Dr Artemis Alexiou is a senior lecturer in design history (YSJU, UK), specialising in women’s history. Her research concentrates on late nineteenth century feminist periodicals, especially to the manner in which design practice, visual culture, and text co-existed and co-functioned in relation to gender politics. She is a fellow of the Higher Education Academy, and a member of the Royal Historical Society. Alexiou has held faculty roles at Manchester Metropolitan University and other UK HE institutions, and has published articles with Taylor and Francis Group and John Wiley & Sons Inc.
Feminist Periodicals in Space And Time: The Perpetual Transformation of the Women’s Penny Paper (Oct 1888 – Dec 1890), Woman’s Herald (Jan 1891– Dec 1893) and Woman’s Signal (Feb 1894 – Mar 1899)
Inquiries on late nineteenth century feminist periodicals typically attend to the textual, and/or the pictorial elements of the titles under investigation.

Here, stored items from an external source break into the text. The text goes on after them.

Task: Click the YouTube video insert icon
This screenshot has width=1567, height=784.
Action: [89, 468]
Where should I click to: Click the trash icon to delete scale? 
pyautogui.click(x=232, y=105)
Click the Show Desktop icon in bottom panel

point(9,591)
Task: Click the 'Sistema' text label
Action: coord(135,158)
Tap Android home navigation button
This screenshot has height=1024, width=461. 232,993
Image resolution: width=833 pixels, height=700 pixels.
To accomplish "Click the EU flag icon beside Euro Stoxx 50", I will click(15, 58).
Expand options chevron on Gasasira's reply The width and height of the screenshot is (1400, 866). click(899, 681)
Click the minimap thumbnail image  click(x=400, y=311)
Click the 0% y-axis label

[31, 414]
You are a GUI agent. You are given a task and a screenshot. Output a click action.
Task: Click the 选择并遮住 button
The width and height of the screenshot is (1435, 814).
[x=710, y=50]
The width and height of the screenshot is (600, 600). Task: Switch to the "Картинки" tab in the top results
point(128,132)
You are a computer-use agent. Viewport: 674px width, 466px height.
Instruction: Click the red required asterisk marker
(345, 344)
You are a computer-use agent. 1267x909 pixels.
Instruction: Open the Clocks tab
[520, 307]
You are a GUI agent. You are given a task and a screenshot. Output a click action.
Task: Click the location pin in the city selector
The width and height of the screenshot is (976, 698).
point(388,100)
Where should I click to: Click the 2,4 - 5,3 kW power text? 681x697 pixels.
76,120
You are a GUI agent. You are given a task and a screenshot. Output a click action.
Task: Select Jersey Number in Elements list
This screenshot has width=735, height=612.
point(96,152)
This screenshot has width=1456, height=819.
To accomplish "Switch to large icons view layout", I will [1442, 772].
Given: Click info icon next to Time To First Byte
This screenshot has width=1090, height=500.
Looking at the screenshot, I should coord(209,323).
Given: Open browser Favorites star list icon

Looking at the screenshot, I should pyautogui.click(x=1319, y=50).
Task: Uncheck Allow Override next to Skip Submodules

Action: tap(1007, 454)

Subsequently, most studies of this genre often consider the text/s and image/s published in them, but not the design elements incorporated. Concurrently, the few studies that examine feminist periodicals as design objects, focus on the twentieth century and later, usually offering comments on the design of these publications without consideration of their editorial identity and/or their distinctive position in space and time. In contrast, this paper offers a design historical analysis of paratextual strategies found in the feminist press during the 1890s, specifically through a spatiotemporal lens. More specifically, it examines the mastheads of three consecutive sister feminist titles: Women’s Penny Paper (Oct 1888-Dec 1890), Woman’s Herald (Jan 1891- Dec 1893) and Woman’s Signal (Feb 1894-Sep 1895). The paper argues that the editorial identity of each title was often translated through the various paratexts implemented in the mastheads, revealing that throughout the many years of serial weekly publication, the mastheads transformed numerous times. These design changes were directly related to the target audience each editorial team aimed to attract, even if this intention was not specifically noted by the editors. This is a journey of perpetual transformation, offering an intimate look into the delicate relationship of design and serial form as it existed within three of the most successful feminist periodicals of the 1890s, emphasizing the importance of space and time for periodical studies research.